Copyright © 2017 DataScience.US All Rights Reserved.
Vectorizing Words For Natural Language Processing: Why It’s Necessary
The ability to process natural human language is one of the things that makes machine learning algorithms so powerful. However, when doing natural language processing, words must be converted into vectors that machine learning algorithms can make use of.
If your goal is to do machine learning on text data, like movie reviews or tweets or anything else, you need to convert the text data into numbers. This process is sometimes referred to as “embedding” or “vectorization”.
In terms of vectorization, it is important to remember that it isn’t merely turning a single word into a single number. While words can be transformed into numbers, an entire document can be translated into a vector. Not only can a vector have more than one dimension, but with text data vectors are usually high-dimensional. This is because each dimension of your feature data will correspond to a word, and the language in the documents you are examining will have thousands of words.
The Bag of Words Approach
There are many different approaches to vectorizing words, and one of the most simple approaches is known as a “Bag of Words” approach. In a Bag of Words approach, there will be many documents in a corpus under examination, and each document will have many words within it. The union of all of the words in the corpus will be the dimensionality of the vector that needs to be created, 800 words with no duplicates would translate to an 800-dimensional vector. Every unique word has its own place within that vector, since there has to be some sort of consistent mapping to enable the transition back and forth between numbers and words.
The map denotes that a specific portion of a vector corresponds to a specific word, and if that word is discovered in a document, a “one” is placed at that location in the vector. If the word is not discovered in a document, a zero is placed there. This process is called “one-hot encoding”, and it leads to the entire document being represented as a series of ones or zeroes. The ones will correspond to all the words in the document, and most places in the vector will be zeroes since most words don’t appear in most documents.
There are variations of this process that aren’t binary, and instead would note a different number for how many times a specific words occurs, say if the word “infamous” appeared four times in a document it would be given a four instead of a one.
It may also be helpful to remove “stop words” from your vectors. Stop words are the words that are extremely common and aren’t very helpful for distinguishing meaning in a document. These are typically grammatical “filler” words, such as: and, or, if, the, is, etc. To remove stop words would frequently preserve most of the information through the preservation of nouns and adjectives, but it would reduce the dimensionality of a vector.

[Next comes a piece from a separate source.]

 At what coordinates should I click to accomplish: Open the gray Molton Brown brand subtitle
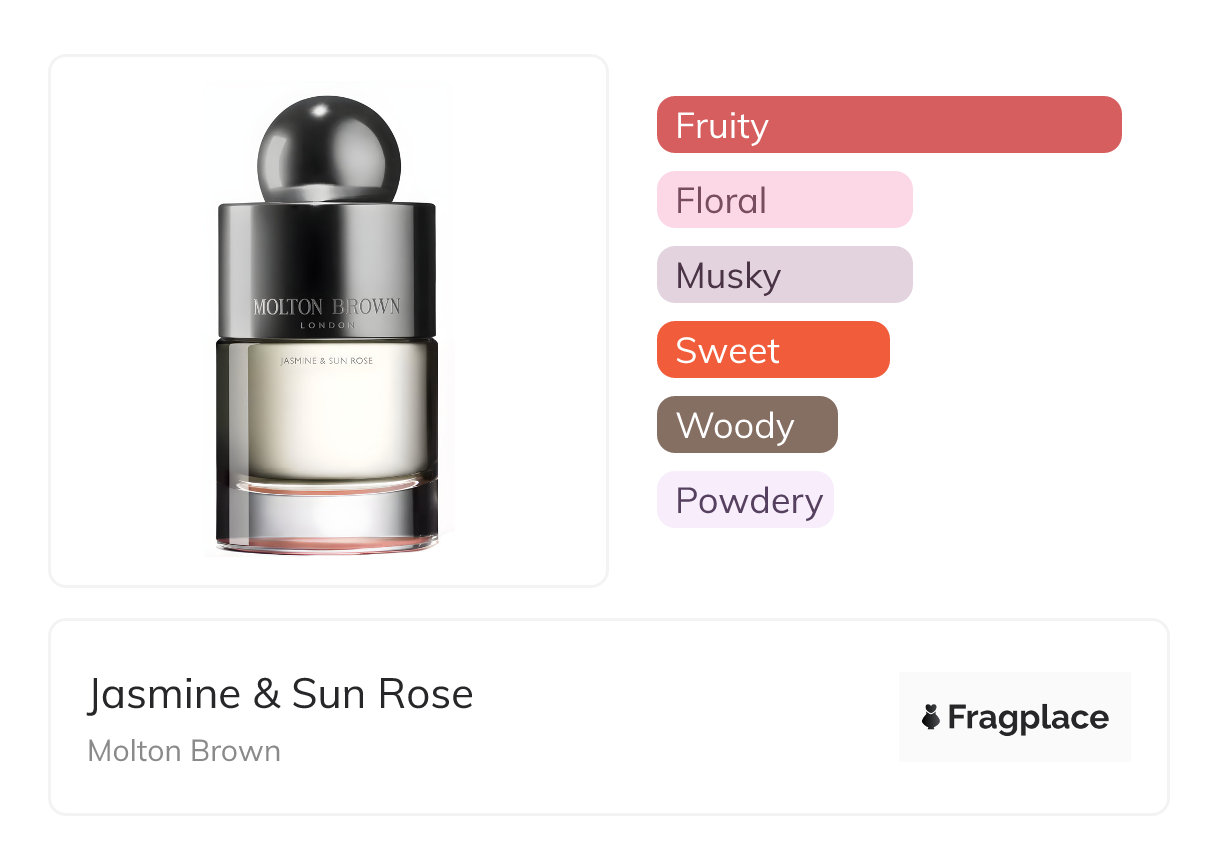point(184,751)

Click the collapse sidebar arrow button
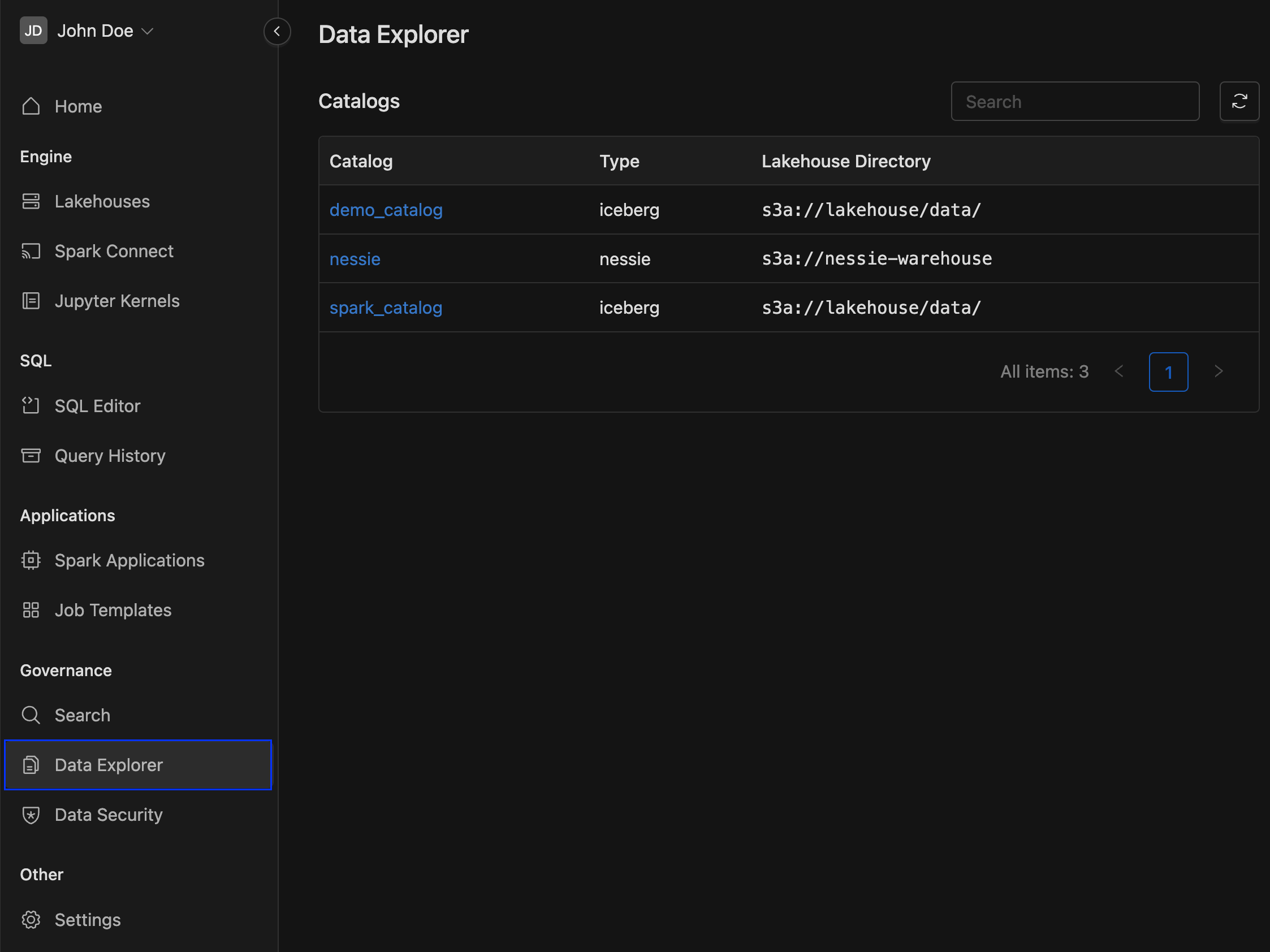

Limitation of Bag of Words
The Bag of Words approach is naïve in the sense that it does not distinguish the context of how a sentence or paragraph is structured. It takes into account the frequency of words, but it doesn’t encode things like the words around it or the position of the word in a sentence. This can be a problem because the meaning of words can be changed significantly by the presence of other words or by their position.
One of the solutions to this problem is the formation of “n-grams”. N-grams work by encoding phrases or chunks of words, typically in blocks of two, three, of four words. While this approach enables the preservation of more semantic meaning, it increases the dimensionality of vectors significantly. This means that it is more difficult to tease apart what specific words or values appear in which documents. You would only know that a certain N-gram appears in specific documents, which dramatically reduces their rate of occurrence and limits what you can learn from them.
Bag of Words also can’t tell you whether or not words are unique, as the fact that a word is showing up repeatedly within a certain type of document can hint at its importance. Niche words that are uncommon to documents from a certain source can be helpful in distinguishing the meaning of a document, say if a news article from the Washington Post repeatedly used the word “neurology”, it would inform you that this is likely to be related to the topic of the article. However, Bag of Words cannot distinguish this.
A remedy to this problem is to employ Term Frequency-Inverse Document Frequency (TFIDF) Matrix as an approach to vectorization. TFIDF allows you to place more emphasis on infrequent words by assigning a weight to each word instead of a binary value. The weight is determined through a combination of the word’s frequency in a document, and how rare the word is in the entire corpus. This gives more information about the context of the words as applied to their distribution in the documents overall.
Applications For Vectorized Words And Beyond
After the words in the document have been pre-processed and vectorized, they can be applied to machine learning tasks. An example of a text classification task would be determining if an email is spam, using a naive Bayes classifier, which is an example of binary classification. For a more complicated task, like machine translation or similar, a recurrent neural network could be used.
More recently, Google’s researchers have created Word2Vec, a powerful method of producing word embeddings and vectorizing. Word2Vec is able to handle compl ex tasks like latent semantic analysis. Whatever methods are used to embed or vectorize words for use by machine learning algorithms, the process is absolutely critical to enabling the sophisticated processing of natural language by neural networks.